**ASSIGNMENT:** Below is a block of entries; repeat all of it exactly but omit the pictures.
*****
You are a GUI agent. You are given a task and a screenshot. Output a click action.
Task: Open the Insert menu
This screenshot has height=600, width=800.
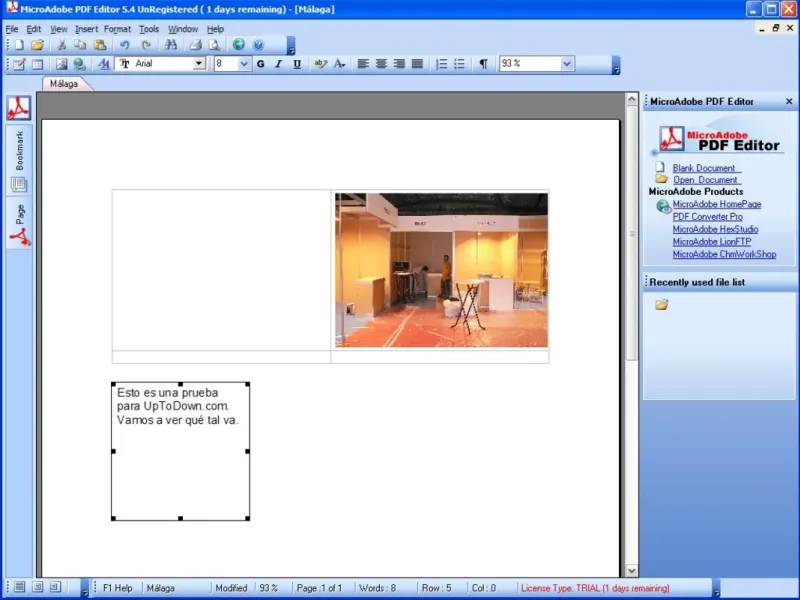(86, 29)
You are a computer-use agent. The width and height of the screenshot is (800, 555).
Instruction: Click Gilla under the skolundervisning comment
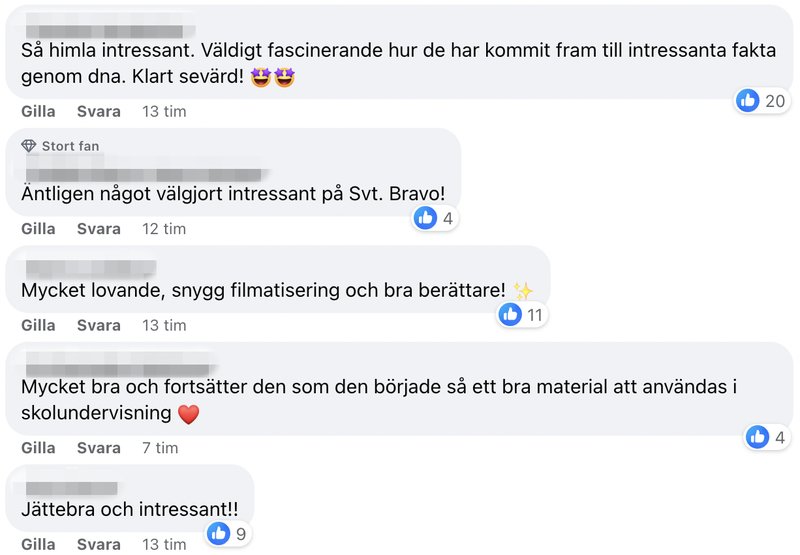(38, 448)
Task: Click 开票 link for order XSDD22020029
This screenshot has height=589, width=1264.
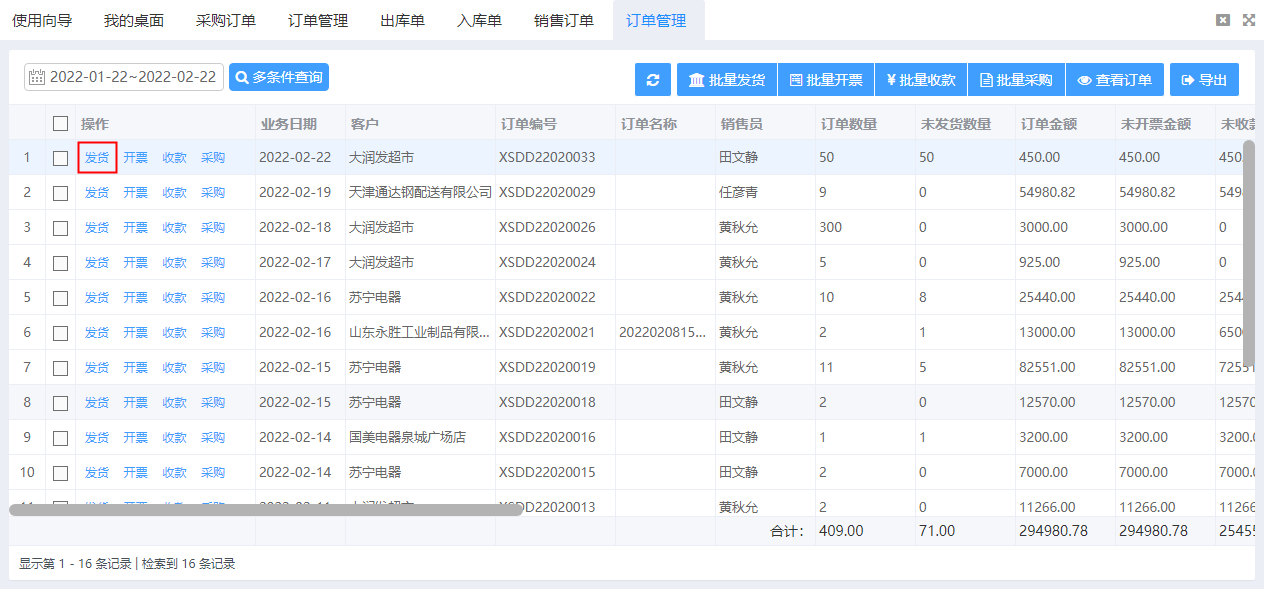Action: point(135,192)

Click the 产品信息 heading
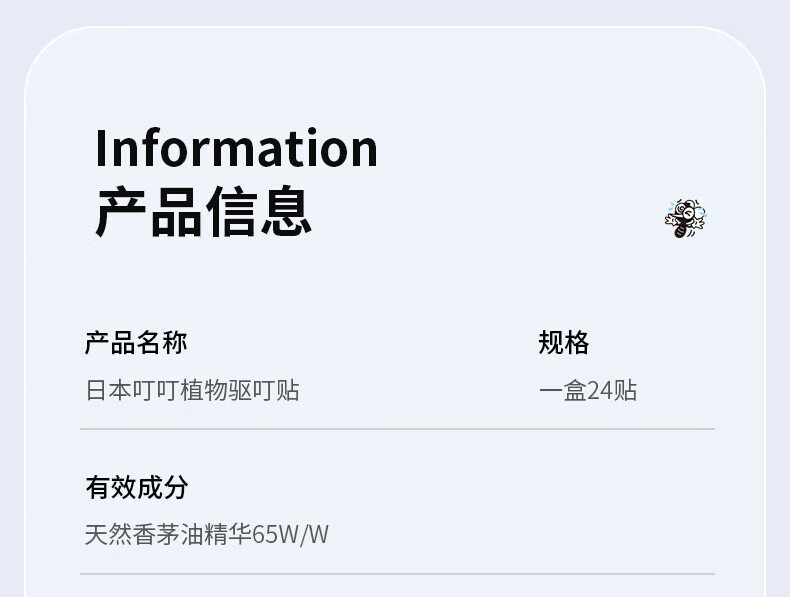[x=204, y=211]
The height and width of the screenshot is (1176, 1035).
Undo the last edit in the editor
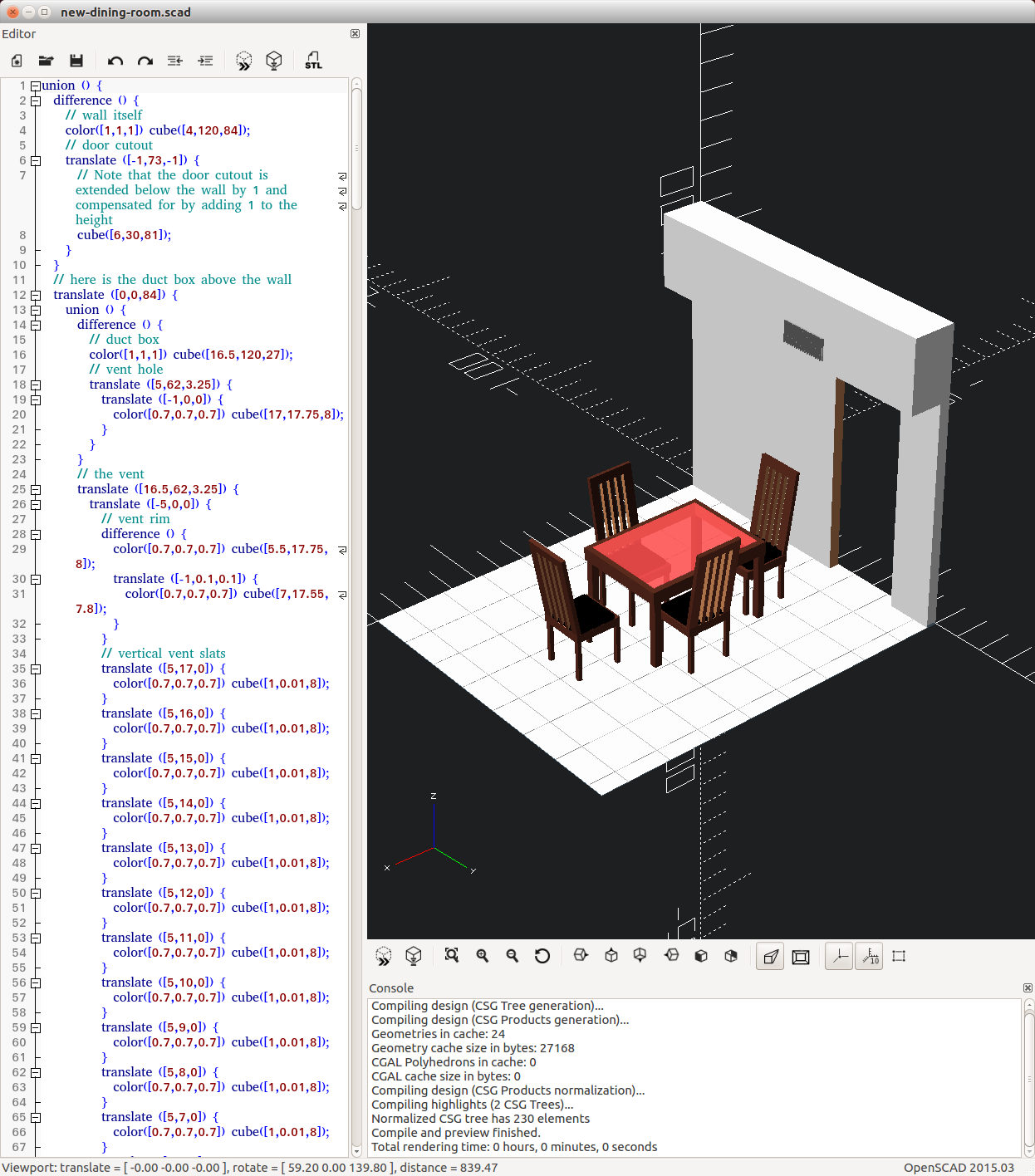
*****
**SOLVED EXERCISE:**
You are a GUI agent. You are given a task and a screenshot. Output a click action.
Task: Open the Insert menu
This screenshot has height=600, width=800.
(86, 29)
You are a computer-use agent. The width and height of the screenshot is (800, 555).
Instruction: Click Gilla under the skolundervisning comment
(38, 448)
Task: Click 开票 link for order XSDD22020029
This screenshot has height=589, width=1264.
Action: point(135,192)

Click the 产品信息 heading
[x=204, y=211]
The height and width of the screenshot is (1176, 1035).
Undo the last edit in the editor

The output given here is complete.